One of the best ways to prevent driving incidents in the first place is to have a proactive policy in place that monitors driver behavior, with recognition and coaching opportunities as needed.  -  Photo: Canva

One of the best ways to prevent driving incidents in the first place is to have a proactive policy in place that monitors driver behavior, with recognition and coaching opportunities as needed.

Photo: Canva

Do you think you’re a good driver? Most of us would answer yes to that question. But not everyone — fleet drivers included — actually practices safe driving habits behind the wheel at work, regardless of how we view our own abilities.

In a recent video episode of Fleet Momentum, we talked with Brian Kinniry, director of product management, and Mark Iorillo, director of sales and marketing, of CEI to find out how fleet managers can best manage drivers of all risk levels and foster a safer fleet.

CEI is a fleet service provider focused on driver safety and collision management. “We view collision management as the reactive cushion of how to handle something after it's already occurred, and safety as the proactive management of how to eliminate these events from happening in the first place,” Iorillo said.

Many drivers think they’re safer than they really are, and those drivers often pose challenges to manage.

Turns out, many drivers that are identified as high risk often haven’t been identified as having collisions or violations. “But there are data elements that are telling us otherwise, that they tend to have risky behaviors, or maybe they’re just getting lucky,” Kinniry said.

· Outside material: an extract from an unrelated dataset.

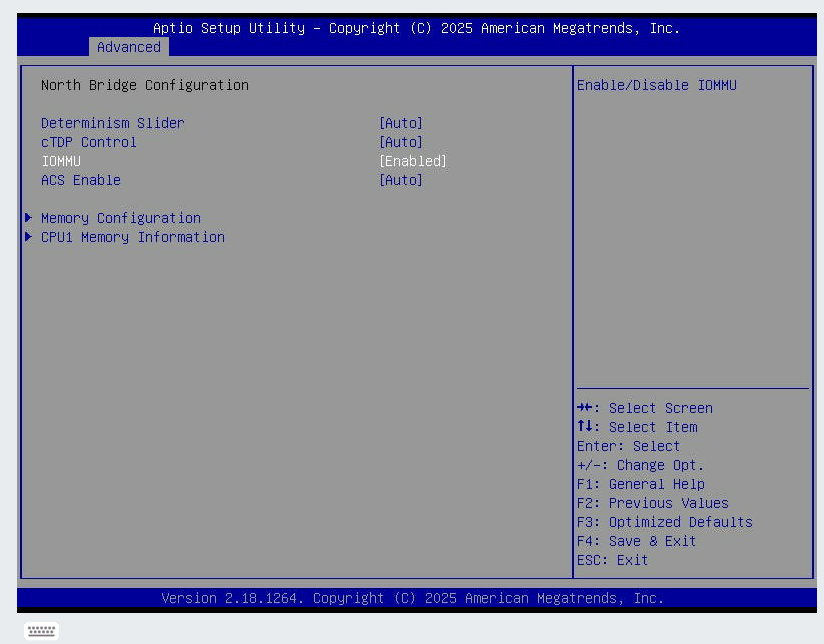Switch to the Advanced tab
Screen dimensions: 824x644
[129, 47]
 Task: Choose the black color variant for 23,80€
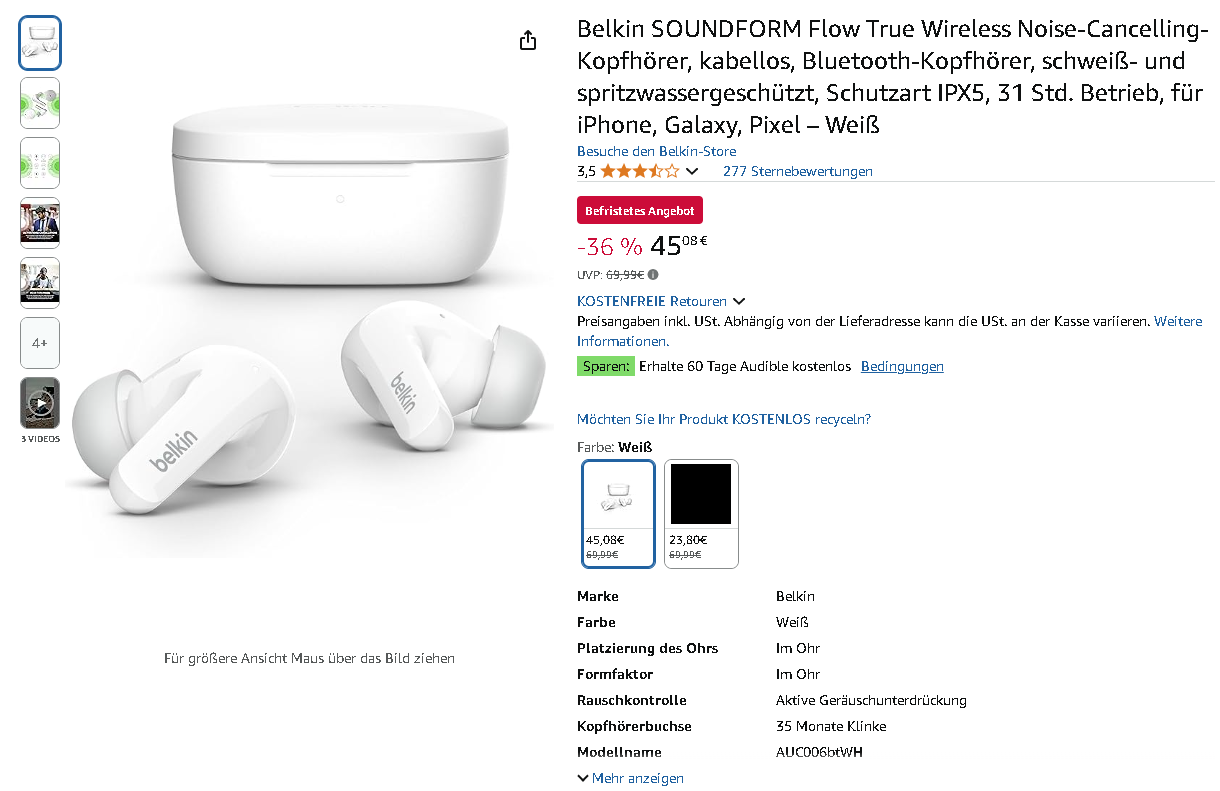tap(701, 513)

A Realistic View of Driver Performance

Iorillo believes that the reason drivers think they’re safer than they are is because of a feedback loop, which is enforced when they haven’t had an accident or speeding ticket in while. But likely the last time that driver was evaluated on driving skill and safety was when receiving their license as a teenager. “When you sit back and find a tool that can accurately measure to a specific standard, and how proficient your skill is, you really have that kind of ‘aha’ moment where you break yourself out of that feedback loop, which forces you to think that you are this excellent driver, with really no baseline of establishing that fact.”

Kinniry encourages leadership to remind drivers of the steps to be safe. This doesn’t have to be in a formal training, but rather short and quick messages. The power of peer influence can be incredibly helpful as well, especially when the message comes from someone who understands the demands and pressures of a drivers’ schedule.

It’s also important to make feedback less punitive and more positive with recognition when someone does demonstrate safe behaviors — “something that just fosters a culture of everybody looking to get home safe at the end of the day and keep their community safe alongside them on the roads as they're traveling every day,” Iorillo said.

Lessen Your Risk Exposure

It shouldn’t take a collision, near miss, or a ticket to turn your drivers’ focus back to safety, though. Kinniry recommends turning your policies from something that might be reactive to a proactive approach that identifies behavior as it happens and allows for coaching and training from the get-go.

“One of the things that we’ve done is use data, such as detecting drivers that have hard braking, acceleration, or speeding tendencies,” Kinniry said. “And we found 46% of drivers in the lowest risk level, meaning that drivers that were not identified as having risky tendencies, were the ones having performance that needed to be addressed.”

When those “lower risk” drivers had monitors in place to report their activity, though, they began to remediate themselves, he said.

In one of CEI’s test groups, 100% of the crashes that happened during a test period were caused by the drivers flagged as lower risk. Those drivers then realized they weren’t actually safe drivers, but rather, lucky. “Your behaviors behind the wheel do catch up with you when you’re driving on the road without realizing the risk that you pose to other drivers,” Iorillo said.

Address Hidden Risks in Low-Risk Drivers

Technology’s advancements have helped turn around the traditional approach to risk management. Features like ADAS, telematics, and tracking and reporting apps can address safety behavior. An even newer and critically important tech is distracted driving products that detect when a driver is engaging with their phone.

“I suggest incorporating those into your policies if you’re not already,” Kinniry said. “And use them in a way to promote positive recognition.”

Iorillo says to take proactive approaches even further and become prescriptive. When you monitor patterns of behavior and identify trends, you can implement measures to mitigate risk and ultimately, stop a crash from ever happening.

One solution is CEI’s DriverCare CoPilot, a smartphone app that detects driving behaviors that may lead to an accident. After each trip, drivers receive a score. This helps increase awareness and turn attention into action.

“These are all predictive measures for a future crash,” Kinniry said. “So again, the sooner we can get in front of these measures, the better chance we have of drivers avoiding that collision while they’re out there on the road.”